= Exercise aim =
In the listing below, find each line that holds the string "رمان" and copy it.

***

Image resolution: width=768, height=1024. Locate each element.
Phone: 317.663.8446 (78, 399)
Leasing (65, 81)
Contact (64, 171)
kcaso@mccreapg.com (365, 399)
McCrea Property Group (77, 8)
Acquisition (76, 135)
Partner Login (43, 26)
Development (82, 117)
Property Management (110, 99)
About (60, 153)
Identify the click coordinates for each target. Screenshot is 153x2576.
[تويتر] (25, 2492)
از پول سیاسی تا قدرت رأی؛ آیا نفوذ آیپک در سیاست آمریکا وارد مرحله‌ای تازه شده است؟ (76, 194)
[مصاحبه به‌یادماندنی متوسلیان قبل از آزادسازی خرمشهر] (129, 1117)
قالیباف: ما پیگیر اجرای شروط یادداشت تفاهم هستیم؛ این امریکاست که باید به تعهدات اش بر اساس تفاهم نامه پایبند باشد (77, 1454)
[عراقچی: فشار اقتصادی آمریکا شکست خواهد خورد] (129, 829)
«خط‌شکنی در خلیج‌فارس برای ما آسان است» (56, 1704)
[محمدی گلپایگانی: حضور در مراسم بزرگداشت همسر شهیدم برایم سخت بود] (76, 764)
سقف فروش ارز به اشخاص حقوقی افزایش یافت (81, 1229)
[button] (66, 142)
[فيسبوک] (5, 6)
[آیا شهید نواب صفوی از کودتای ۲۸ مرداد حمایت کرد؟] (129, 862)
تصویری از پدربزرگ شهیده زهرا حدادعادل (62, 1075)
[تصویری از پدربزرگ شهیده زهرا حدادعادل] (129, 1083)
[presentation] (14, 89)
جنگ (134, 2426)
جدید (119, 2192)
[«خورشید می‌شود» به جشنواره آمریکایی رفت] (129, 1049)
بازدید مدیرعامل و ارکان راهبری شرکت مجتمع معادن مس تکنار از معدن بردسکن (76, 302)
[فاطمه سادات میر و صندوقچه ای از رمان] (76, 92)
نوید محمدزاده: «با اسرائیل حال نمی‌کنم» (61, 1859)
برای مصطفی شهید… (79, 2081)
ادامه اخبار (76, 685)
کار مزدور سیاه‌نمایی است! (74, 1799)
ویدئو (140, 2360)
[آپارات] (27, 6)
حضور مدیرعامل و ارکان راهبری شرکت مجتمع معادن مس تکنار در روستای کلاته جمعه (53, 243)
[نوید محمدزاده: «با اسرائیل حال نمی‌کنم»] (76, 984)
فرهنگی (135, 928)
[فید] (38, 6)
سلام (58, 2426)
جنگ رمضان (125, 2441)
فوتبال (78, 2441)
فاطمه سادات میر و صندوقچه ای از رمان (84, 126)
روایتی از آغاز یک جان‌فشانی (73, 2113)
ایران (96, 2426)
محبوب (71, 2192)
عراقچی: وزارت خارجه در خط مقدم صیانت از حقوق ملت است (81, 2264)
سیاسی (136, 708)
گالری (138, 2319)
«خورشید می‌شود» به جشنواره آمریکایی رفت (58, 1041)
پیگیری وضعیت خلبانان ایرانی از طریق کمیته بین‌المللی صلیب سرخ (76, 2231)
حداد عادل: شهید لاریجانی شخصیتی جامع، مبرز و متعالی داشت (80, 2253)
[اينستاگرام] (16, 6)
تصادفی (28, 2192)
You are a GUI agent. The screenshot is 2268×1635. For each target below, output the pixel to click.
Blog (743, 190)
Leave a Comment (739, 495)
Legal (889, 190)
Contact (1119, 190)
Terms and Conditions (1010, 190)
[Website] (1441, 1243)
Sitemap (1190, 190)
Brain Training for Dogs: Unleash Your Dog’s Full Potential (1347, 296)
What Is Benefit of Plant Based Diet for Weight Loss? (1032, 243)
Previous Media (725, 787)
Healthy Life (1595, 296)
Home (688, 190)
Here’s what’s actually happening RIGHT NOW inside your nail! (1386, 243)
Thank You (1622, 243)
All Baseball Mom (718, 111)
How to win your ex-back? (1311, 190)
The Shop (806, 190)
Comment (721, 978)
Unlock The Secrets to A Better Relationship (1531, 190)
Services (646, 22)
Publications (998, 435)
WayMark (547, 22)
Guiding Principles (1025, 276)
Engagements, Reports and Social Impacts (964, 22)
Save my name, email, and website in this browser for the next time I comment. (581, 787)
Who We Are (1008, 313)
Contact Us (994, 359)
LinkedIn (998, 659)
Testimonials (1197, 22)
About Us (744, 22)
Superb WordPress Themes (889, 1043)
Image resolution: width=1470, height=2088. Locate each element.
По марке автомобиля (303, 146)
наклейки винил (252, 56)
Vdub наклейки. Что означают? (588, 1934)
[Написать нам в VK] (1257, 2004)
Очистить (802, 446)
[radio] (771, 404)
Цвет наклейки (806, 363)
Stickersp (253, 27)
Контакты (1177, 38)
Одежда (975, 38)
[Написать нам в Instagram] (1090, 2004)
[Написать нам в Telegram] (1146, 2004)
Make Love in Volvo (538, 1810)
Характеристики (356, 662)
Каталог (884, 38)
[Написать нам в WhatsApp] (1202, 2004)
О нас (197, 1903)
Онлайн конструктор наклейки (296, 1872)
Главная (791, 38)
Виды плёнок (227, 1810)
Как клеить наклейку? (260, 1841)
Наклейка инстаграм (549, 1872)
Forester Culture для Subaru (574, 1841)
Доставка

***

= Final answer =
[فاطمه سادات میر و صندوقچه ای از رمان] (76, 92)
فاطمه سادات میر و صندوقچه ای از رمان (84, 126)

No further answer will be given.